Elizabeth Penning had been living with John Walthe for several years. The couple weren’t married but lived as if they were. This sort of arrangement – normal today – was much more common than me might expect in the nineteenth century. Marriage was expensive and working class society did not demand that couples tied the knot officially, especially in large urban centres such as London.

It wasn’t a happy marriage however. John was having an affair and abused his wife. By his own admission he had ‘ill-treated [her] while he lived with her. He had broken three of her ribs, [and] struck her with a chopper, for which he had been punished’.
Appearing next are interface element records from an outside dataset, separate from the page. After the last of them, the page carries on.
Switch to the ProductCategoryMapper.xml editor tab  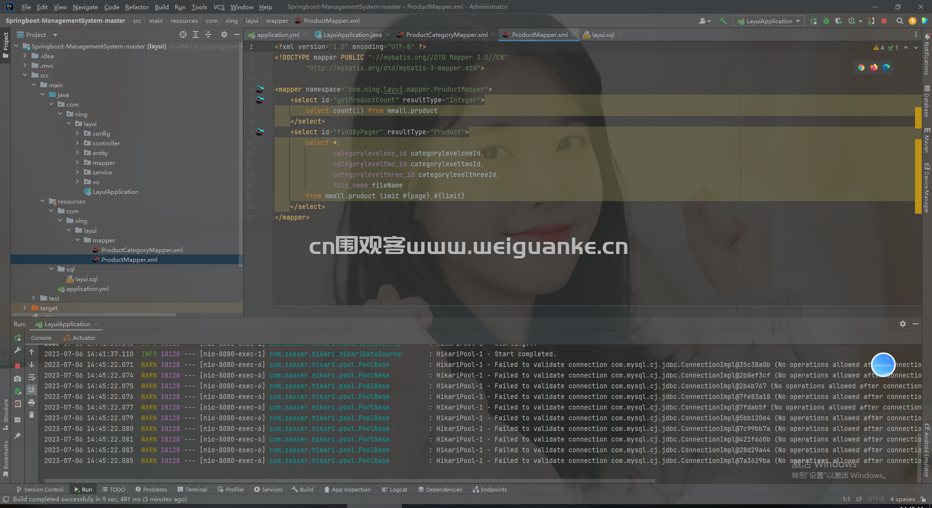(x=446, y=34)
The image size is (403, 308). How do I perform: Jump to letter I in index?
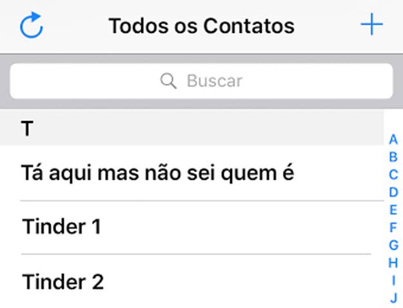[x=393, y=280]
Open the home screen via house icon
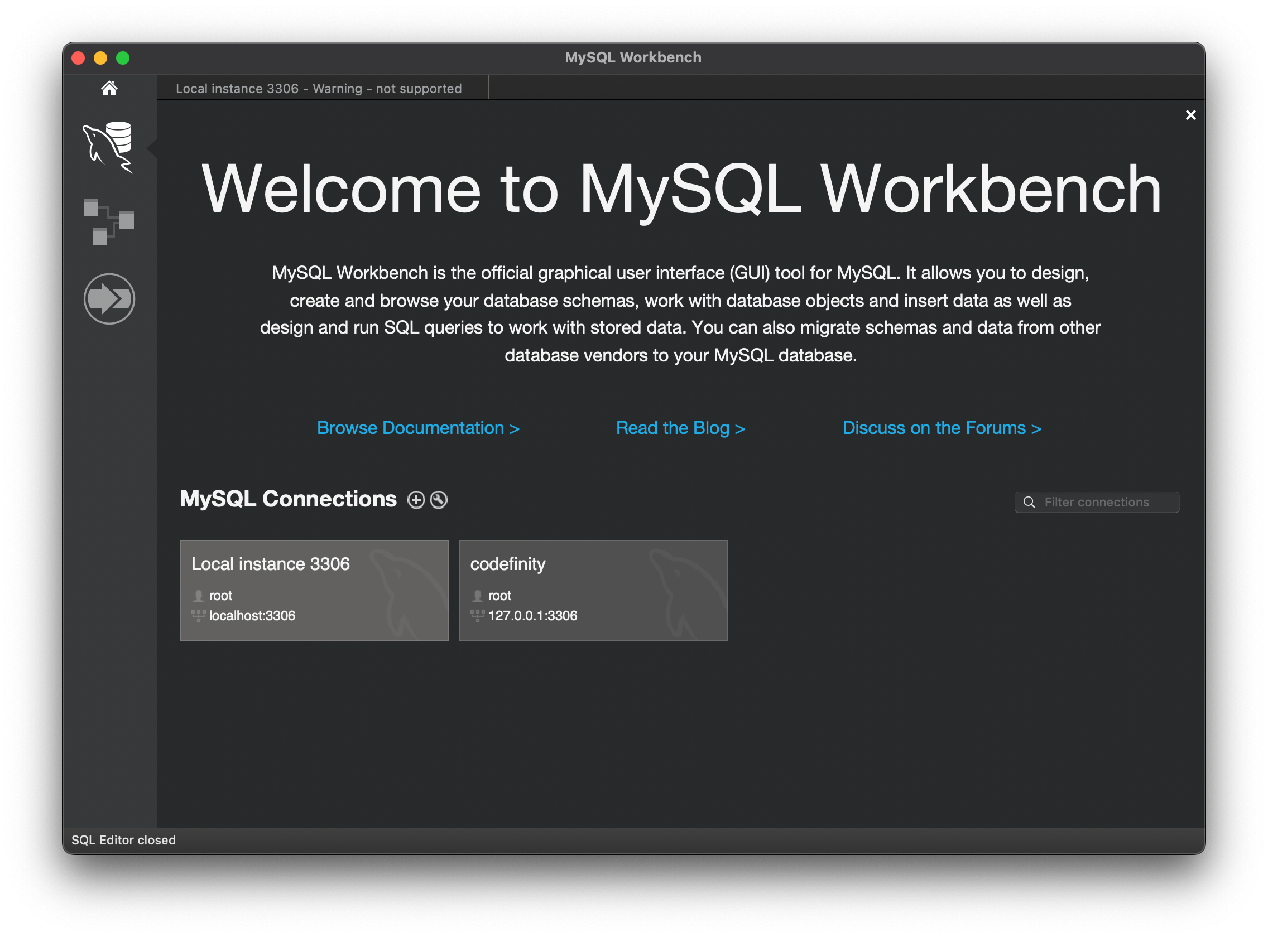 point(109,88)
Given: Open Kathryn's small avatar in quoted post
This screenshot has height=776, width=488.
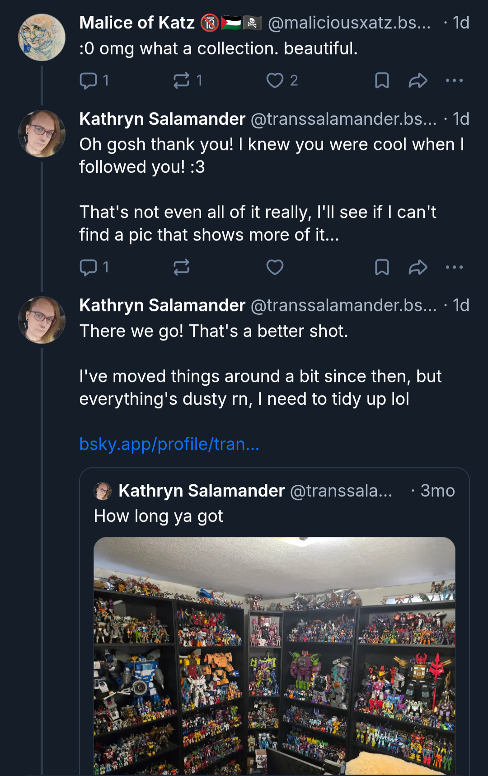Looking at the screenshot, I should click(103, 491).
In late January 1860 he had been out drinking late and was on his way home. As he approached the Sir John Falstaff pub on Kent Street he noticed Elizabeth sitting on the step outside.

She challenged him, calling out: ‘What have you done with your woman?’

The pair rowed and John walked on. He hadn’t gone far when he heard female screams and rushed back and down Falstaff Yard, near the pub. There he found Elizabeth armed with a knife. She rushed at him and aimed  stab at his neck. The kitchen knife went in deep and blood flowed. John was taken to St Thomas’ Hospital and his life was in danger. He didn’t recover form his wounds for a month. Meanwhile Elizabeth was arrested while the courts waited to find out whether she would be charged with attempted or actual murder.

Fortunately for all concerned John survived and the case came initially before the Southwark Police Court magistrate, Mr Burcham in February.

Now that Waltin could give evidence more detail of what happened that night emerged. He’d not been alone when he passed Elizabeth at the pub. He’d had a woman on his arm and that was how the row had started. Elizabeth had threatened him and he’d dismissed this, telling her she ‘had not pluck to do it’.

PC 171M had been first on the scene, responding to the shouts from Falstaff Yard. He saw Elizabeth brandishing a bloodied kitchen knife and arrested her. She admitted stabbing her husband and said ‘she intended to do for him, for his brutality and for leaving her’. John was reluctant to testify against his wife, and admitted his own fault in the matter. Elizabeth said nothing before the justice, preferring to keep her defence for the jury trial that would inevitably follow.

The case did come before the Old Bailey and Elizabeth was convicted of wounding her partner. The trial unfolded with little more detail than we have from the pre-trial hearing. We do get to hear from Elizabeth however, who issued a written statement at the end of the case. This repeats some of the facts John admitted to at Southwark but adds considerably to a picture of his brutality and callous disregard for her. I’m not for a moment suggesting she was justified in stabbing him but it helps explain why she did so:

The prisoner put in a written defence, stating that she had lived with the prosecutor for seven years and suffered much ill treatment; that she had charged him at Southwark Police-court with cutting her head open with a chopper, for which he was imprisoned for three months; since when he has fractured three of her ribs, cut her eye open, and given her two severe wounds on the head with a pickaxe, which caused her at times not to know what the did or said; that he had kept her for three months without boots or shawl, so that she could not seek work, and got involved in debt, and that when she spoke to him about it he struck her; that she saw him on Saturday night with the woman in question, whom he told to give her a good hiding.

Having been found guilty Elizabeth was sentenced to six months imprisonment by the Common Sergeant.